The Brain and Spine Foundation, which provides expert medical information to people affected by neurological disorders, relaunched its website last month.
The charity's previous site received 96,000 hits and supplied 2,000 downloadable booklets a month. The new site is expected to generate a 50 per cent increase in traffic to the foundation's helpline, which was launched in 1998 and is staffed by four healthcare professionals, who handle 3,000 enquiries a year.
The homepage is busy but looks good. The colour-coded main menu panel is well-advised, as is the decision to fill the page with links to the foundation's latest news and events. The prominence of the helpline number is more than useful, enabling those who wish to contact the charity to do so as soon as they enter the site.

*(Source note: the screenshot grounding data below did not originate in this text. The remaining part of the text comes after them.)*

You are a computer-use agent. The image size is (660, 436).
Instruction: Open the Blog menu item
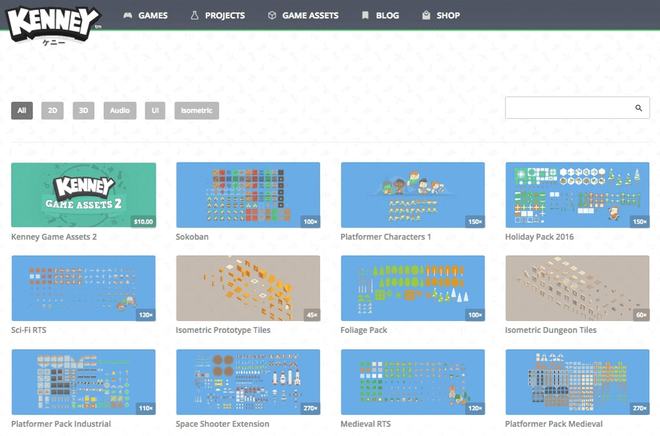[387, 16]
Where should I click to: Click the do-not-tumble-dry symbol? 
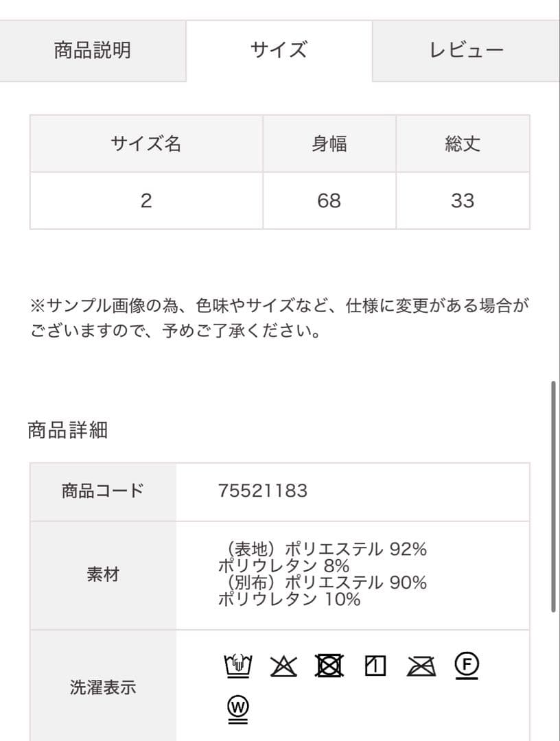[331, 664]
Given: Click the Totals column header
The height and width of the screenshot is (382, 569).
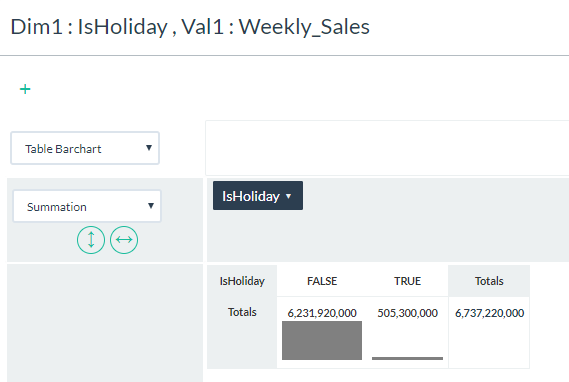Looking at the screenshot, I should pyautogui.click(x=489, y=281).
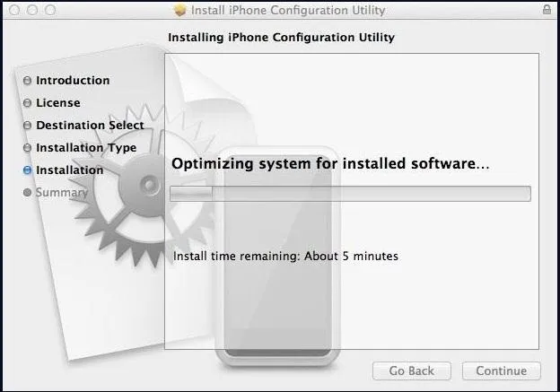Select the dimmed Summary step label
The image size is (560, 392).
(62, 193)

In the main the site is easily navigable, with giving opportunities and thorough sections of information and research well signposted. There's one caveat: the FAQ section is hidden away in the helpline area of the site - it would more usefully appear in 'information' or as a main menu option on its own.
The discussion forum allows people who have experience of neurological illness to share their thoughts and pass on advice about a range of conditions and issues. The site also features a page dedicated to Headstrong, the foundation's children's and young people's projects.
The Brain and Spine Foundation says:
"Neurological problems account for 8.4 per cent of the country's total health and social budget. Our website provides a tremendously cost-effective front-line service for those whose lives are disrupted by neurological disorders."